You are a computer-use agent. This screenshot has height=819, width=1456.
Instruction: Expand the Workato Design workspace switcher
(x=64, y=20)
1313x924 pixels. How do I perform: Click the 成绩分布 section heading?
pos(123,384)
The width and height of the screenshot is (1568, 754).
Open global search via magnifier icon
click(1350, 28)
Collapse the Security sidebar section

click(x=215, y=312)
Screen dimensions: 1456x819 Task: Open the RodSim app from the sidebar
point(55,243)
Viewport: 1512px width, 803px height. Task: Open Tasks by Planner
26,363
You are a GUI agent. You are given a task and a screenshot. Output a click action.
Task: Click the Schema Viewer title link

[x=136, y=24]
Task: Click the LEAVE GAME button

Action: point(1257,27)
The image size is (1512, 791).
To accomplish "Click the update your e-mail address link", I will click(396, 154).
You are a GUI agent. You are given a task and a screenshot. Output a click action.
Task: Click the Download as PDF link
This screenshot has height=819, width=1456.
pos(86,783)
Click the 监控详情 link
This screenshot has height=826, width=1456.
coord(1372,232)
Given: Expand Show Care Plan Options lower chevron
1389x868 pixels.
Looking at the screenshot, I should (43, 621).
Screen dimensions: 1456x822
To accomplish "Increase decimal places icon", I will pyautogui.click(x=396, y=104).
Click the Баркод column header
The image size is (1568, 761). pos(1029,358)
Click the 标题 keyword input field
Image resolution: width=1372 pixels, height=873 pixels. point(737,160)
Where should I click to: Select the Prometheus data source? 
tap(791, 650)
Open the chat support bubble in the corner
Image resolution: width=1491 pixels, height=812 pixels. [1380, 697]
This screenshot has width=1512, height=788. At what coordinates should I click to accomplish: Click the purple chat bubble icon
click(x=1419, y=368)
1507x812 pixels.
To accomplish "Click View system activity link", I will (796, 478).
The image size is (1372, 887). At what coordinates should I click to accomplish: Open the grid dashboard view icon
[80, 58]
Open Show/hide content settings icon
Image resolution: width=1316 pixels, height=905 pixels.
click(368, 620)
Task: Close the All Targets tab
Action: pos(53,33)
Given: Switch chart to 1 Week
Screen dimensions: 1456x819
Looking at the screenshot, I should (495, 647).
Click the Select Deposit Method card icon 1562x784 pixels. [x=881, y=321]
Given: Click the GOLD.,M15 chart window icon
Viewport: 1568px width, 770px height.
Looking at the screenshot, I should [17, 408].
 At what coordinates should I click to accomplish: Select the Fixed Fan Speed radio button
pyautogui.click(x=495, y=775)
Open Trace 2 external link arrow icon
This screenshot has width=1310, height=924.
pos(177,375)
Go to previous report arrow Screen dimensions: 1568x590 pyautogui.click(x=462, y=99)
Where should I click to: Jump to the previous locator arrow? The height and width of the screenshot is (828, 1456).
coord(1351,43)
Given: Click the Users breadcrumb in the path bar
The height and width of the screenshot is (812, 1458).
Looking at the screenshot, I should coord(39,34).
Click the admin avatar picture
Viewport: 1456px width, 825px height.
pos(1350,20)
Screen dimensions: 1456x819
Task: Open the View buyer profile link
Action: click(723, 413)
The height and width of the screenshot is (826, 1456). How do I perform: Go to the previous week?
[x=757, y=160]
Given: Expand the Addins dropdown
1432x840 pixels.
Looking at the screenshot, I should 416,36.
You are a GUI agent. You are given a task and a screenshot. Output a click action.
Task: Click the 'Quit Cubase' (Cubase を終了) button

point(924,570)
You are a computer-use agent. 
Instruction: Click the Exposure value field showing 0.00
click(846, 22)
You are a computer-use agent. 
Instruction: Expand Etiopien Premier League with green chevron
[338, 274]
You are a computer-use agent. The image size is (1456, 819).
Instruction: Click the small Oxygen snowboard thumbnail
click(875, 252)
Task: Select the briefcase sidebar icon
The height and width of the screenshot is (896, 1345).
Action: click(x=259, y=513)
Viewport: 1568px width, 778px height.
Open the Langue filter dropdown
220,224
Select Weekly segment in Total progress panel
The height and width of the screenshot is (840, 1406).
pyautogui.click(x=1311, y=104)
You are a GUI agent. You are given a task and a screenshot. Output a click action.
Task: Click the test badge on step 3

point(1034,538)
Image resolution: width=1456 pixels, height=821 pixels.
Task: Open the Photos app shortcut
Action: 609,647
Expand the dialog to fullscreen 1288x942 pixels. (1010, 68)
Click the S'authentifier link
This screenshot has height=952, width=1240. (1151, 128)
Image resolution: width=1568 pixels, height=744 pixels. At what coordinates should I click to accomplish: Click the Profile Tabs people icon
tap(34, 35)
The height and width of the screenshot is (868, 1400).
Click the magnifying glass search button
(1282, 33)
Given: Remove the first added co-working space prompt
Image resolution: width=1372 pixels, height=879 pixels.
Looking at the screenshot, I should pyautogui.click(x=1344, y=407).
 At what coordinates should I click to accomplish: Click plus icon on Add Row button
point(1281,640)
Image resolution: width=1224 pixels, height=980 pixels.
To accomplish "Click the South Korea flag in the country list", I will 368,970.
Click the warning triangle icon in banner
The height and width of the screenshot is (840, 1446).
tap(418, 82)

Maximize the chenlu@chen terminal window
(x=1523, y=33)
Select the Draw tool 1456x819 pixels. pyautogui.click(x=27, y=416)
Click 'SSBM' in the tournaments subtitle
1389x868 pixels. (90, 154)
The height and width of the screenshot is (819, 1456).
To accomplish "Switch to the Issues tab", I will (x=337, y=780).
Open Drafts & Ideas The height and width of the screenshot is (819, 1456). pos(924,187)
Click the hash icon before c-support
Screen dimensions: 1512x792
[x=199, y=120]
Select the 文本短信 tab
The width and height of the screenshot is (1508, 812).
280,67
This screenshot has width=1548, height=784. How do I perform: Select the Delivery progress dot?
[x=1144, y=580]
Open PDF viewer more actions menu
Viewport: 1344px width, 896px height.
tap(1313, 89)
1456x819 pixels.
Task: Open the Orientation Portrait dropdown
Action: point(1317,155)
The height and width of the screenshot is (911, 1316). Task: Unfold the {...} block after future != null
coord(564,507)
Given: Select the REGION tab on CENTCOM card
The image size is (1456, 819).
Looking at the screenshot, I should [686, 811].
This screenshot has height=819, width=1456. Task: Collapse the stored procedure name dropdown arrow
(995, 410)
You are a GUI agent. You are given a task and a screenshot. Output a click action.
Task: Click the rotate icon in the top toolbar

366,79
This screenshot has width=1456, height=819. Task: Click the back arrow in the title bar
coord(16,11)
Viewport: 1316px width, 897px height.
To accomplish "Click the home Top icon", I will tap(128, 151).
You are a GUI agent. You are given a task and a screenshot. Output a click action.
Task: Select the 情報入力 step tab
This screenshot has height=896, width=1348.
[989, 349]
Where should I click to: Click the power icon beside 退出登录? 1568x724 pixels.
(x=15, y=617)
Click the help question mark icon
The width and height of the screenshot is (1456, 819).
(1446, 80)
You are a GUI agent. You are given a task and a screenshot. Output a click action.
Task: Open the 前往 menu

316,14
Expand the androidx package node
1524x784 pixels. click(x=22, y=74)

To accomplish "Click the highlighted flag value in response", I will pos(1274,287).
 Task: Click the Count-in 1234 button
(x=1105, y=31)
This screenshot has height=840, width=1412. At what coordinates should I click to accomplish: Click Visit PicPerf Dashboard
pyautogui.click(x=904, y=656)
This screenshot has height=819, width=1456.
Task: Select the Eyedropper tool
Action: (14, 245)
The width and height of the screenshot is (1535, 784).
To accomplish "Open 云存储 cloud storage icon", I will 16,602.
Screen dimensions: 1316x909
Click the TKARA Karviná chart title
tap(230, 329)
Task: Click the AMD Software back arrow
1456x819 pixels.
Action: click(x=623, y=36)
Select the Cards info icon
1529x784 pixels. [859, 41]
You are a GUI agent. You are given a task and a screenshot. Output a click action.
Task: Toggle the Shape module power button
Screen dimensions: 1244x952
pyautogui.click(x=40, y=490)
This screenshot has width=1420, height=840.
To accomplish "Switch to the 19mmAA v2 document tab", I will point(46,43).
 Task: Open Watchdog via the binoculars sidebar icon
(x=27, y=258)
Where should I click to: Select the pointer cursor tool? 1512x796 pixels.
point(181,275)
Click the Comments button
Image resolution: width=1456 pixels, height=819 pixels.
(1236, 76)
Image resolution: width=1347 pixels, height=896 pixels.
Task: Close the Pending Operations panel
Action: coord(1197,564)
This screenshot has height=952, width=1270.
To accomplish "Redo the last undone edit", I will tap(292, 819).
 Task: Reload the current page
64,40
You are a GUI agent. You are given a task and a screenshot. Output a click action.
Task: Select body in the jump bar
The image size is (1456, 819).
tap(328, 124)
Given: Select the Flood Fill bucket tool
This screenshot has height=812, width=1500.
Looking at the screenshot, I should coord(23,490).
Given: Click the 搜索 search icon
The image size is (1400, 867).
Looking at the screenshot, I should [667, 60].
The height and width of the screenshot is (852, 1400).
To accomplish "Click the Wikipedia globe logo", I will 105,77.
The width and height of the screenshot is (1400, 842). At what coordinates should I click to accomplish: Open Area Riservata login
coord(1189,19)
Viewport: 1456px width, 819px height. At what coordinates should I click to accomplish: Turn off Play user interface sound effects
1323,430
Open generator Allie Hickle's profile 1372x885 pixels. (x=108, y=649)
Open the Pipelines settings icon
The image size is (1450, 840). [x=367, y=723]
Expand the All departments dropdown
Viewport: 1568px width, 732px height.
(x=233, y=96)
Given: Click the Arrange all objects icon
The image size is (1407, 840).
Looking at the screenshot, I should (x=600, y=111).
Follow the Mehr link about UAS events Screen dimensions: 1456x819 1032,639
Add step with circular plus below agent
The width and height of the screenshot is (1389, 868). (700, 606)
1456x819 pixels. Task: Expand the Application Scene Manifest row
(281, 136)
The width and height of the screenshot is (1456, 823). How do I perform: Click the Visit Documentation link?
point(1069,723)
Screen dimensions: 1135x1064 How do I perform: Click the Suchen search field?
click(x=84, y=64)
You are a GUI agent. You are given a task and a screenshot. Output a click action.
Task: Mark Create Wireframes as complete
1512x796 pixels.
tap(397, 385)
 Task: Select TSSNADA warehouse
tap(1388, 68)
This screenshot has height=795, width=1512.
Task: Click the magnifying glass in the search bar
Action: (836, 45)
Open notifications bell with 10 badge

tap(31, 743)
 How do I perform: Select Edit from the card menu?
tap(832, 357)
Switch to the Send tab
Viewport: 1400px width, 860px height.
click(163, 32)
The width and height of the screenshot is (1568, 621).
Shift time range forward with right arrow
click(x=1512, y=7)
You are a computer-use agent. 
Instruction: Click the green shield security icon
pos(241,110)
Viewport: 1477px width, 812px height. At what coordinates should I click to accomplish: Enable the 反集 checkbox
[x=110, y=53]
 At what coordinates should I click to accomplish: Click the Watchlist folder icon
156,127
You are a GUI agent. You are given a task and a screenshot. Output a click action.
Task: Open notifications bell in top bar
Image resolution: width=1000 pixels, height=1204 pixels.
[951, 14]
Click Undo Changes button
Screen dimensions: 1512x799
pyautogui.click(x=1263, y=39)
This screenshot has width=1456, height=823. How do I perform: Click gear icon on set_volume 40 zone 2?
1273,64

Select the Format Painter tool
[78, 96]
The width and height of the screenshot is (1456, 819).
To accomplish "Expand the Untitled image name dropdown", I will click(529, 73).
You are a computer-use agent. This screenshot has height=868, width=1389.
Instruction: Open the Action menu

» Required work
Please retype the top of the data exactly, down to and including the line that holds "1507x812 pixels.", and nothing further.

» Task result
You are a computer-use agent. This screenshot has height=819, width=1456.
Instruction: Expand the Workato Design workspace switcher
(x=64, y=20)
1313x924 pixels. How do I perform: Click the 成绩分布 section heading?
pos(123,384)
The width and height of the screenshot is (1568, 754).
Open global search via magnifier icon
click(1350, 28)
Collapse the Security sidebar section

click(x=215, y=312)
Screen dimensions: 1456x819 Task: Open the RodSim app from the sidebar
point(55,243)
Viewport: 1512px width, 803px height. Task: Open Tasks by Planner
26,363
You are a GUI agent. You are given a task and a screenshot. Output a click action.
Task: Click the Schema Viewer title link

[x=136, y=24]
Task: Click the LEAVE GAME button

Action: point(1257,27)
The image size is (1512, 791).
To accomplish "Click the update your e-mail address link", I will click(396, 154).
You are a GUI agent. You are given a task and a screenshot. Output a click action.
Task: Click the Download as PDF link
This screenshot has height=819, width=1456.
pos(86,783)
Click the 监控详情 link
This screenshot has height=826, width=1456.
coord(1372,232)
Given: Expand Show Care Plan Options lower chevron
1389x868 pixels.
Looking at the screenshot, I should (43, 621).
Screen dimensions: 1456x822
To accomplish "Increase decimal places icon", I will pyautogui.click(x=396, y=104).
Click the Баркод column header
The image size is (1568, 761). pos(1029,358)
Click the 标题 keyword input field
Image resolution: width=1372 pixels, height=873 pixels. point(737,160)
Where should I click to: Select the Prometheus data source? 
tap(791, 650)
Open the chat support bubble in the corner
Image resolution: width=1491 pixels, height=812 pixels. [1380, 697]
This screenshot has width=1512, height=788. At what coordinates should I click to accomplish: Click the purple chat bubble icon
click(x=1419, y=368)
1507x812 pixels.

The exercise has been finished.